Prostate Cancer ‘super responders’ could live for two more years on Keytruda
Men with advanced prostate cancer, who have exhausted all treatment options, could use the immunotherapy Keytruda (pembrolizumab) to live for another two years or more.
A major clinical trial showed that a small proportion of men were ‘super responders’ and were alive and well even after the trial had ended, despite having had a very poor prognosis before treatment.
The study, published in the Journal of Clinical Oncology, found that the most dramatic responses came in patients whose tumours had mutations in genes involved in repairing DNA. The researchers are investigating whether this group might especially benefit from immunotherapy.

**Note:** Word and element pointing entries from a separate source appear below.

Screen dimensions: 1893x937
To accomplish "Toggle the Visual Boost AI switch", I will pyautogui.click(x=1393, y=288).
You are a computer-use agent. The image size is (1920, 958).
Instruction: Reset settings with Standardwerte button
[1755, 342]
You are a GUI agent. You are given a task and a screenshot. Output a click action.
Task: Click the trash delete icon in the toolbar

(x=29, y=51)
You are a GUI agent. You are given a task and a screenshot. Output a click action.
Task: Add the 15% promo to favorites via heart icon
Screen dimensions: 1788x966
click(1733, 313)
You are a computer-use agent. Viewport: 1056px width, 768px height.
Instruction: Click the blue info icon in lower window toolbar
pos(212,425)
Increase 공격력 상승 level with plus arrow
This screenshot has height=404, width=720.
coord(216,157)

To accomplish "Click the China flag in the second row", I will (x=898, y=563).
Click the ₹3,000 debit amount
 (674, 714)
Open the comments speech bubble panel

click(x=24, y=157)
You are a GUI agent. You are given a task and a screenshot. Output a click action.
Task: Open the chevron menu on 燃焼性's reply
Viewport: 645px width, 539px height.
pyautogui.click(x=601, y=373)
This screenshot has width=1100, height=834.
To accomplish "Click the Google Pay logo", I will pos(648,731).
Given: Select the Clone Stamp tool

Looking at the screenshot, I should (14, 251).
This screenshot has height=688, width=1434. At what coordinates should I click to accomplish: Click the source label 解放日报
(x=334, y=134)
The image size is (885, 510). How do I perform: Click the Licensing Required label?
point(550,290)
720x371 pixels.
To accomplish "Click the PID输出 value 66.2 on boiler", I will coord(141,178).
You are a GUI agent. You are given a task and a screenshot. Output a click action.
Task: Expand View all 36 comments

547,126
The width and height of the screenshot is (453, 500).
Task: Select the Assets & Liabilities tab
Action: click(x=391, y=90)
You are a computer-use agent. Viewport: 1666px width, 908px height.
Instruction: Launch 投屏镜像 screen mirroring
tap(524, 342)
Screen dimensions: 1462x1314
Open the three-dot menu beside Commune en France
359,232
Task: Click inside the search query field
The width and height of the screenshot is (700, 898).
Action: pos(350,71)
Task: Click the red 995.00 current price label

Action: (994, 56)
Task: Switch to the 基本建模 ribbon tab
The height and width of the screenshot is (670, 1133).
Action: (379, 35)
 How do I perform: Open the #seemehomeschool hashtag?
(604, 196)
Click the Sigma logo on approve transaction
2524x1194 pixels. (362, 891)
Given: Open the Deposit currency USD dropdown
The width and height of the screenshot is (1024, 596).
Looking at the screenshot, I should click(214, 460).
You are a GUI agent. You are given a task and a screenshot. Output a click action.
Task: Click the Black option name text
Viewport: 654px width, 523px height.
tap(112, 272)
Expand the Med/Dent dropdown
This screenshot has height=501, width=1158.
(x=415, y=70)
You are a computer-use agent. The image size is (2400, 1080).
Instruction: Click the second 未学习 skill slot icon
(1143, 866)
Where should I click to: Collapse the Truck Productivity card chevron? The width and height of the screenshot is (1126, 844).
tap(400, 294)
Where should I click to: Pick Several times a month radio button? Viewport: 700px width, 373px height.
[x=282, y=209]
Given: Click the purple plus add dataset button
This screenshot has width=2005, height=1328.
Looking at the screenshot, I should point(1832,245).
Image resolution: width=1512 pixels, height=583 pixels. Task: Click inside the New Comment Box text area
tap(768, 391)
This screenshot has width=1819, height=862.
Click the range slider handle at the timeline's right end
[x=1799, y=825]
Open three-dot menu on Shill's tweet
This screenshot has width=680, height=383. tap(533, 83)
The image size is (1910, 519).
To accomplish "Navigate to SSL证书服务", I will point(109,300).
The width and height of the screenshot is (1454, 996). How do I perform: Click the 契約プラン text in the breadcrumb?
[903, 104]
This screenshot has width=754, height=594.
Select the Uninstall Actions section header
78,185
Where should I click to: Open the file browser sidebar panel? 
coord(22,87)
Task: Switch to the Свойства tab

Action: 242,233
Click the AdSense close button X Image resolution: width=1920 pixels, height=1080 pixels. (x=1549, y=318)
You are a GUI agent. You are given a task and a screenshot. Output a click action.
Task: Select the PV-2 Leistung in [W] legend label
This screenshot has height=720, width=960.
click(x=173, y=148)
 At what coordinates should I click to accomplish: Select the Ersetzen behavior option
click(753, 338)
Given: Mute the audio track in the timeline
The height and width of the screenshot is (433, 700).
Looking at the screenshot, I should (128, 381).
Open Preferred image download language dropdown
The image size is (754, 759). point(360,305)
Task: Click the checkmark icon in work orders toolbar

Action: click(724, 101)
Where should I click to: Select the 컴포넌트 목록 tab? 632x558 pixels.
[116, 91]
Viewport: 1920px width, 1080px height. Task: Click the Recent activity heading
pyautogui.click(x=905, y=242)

One in 20 men with end-stage prostate cancer responded to Keytruda, and while the number who benefited was small, these patients gained years of extra life.
Among a group of 166 patients with particularly advanced diseases, and high levels of prostate-specific antigen (PSA), the average length of survival was 8.1 months with Keytruda. A second group of patients with lower PSA levels but whose disease had spread to the bone, lived for an average of 14.1 months on the drug.
Professor Paul Workman, Chief Executive of The Institute of Cancer Research, London, said the study is “fantastic news”, adding: “It’s encouraging to see testing for DNA repair mutations may identify some patients who are more likely to respond, and I’m keen to see how the new, larger trial in this group of patients plays out.”
The clinical trial was led by a team at The Institute of Cancer Research and The Royal Marsden Foundation Trust, with funding by the drug’s manufacturer MSD.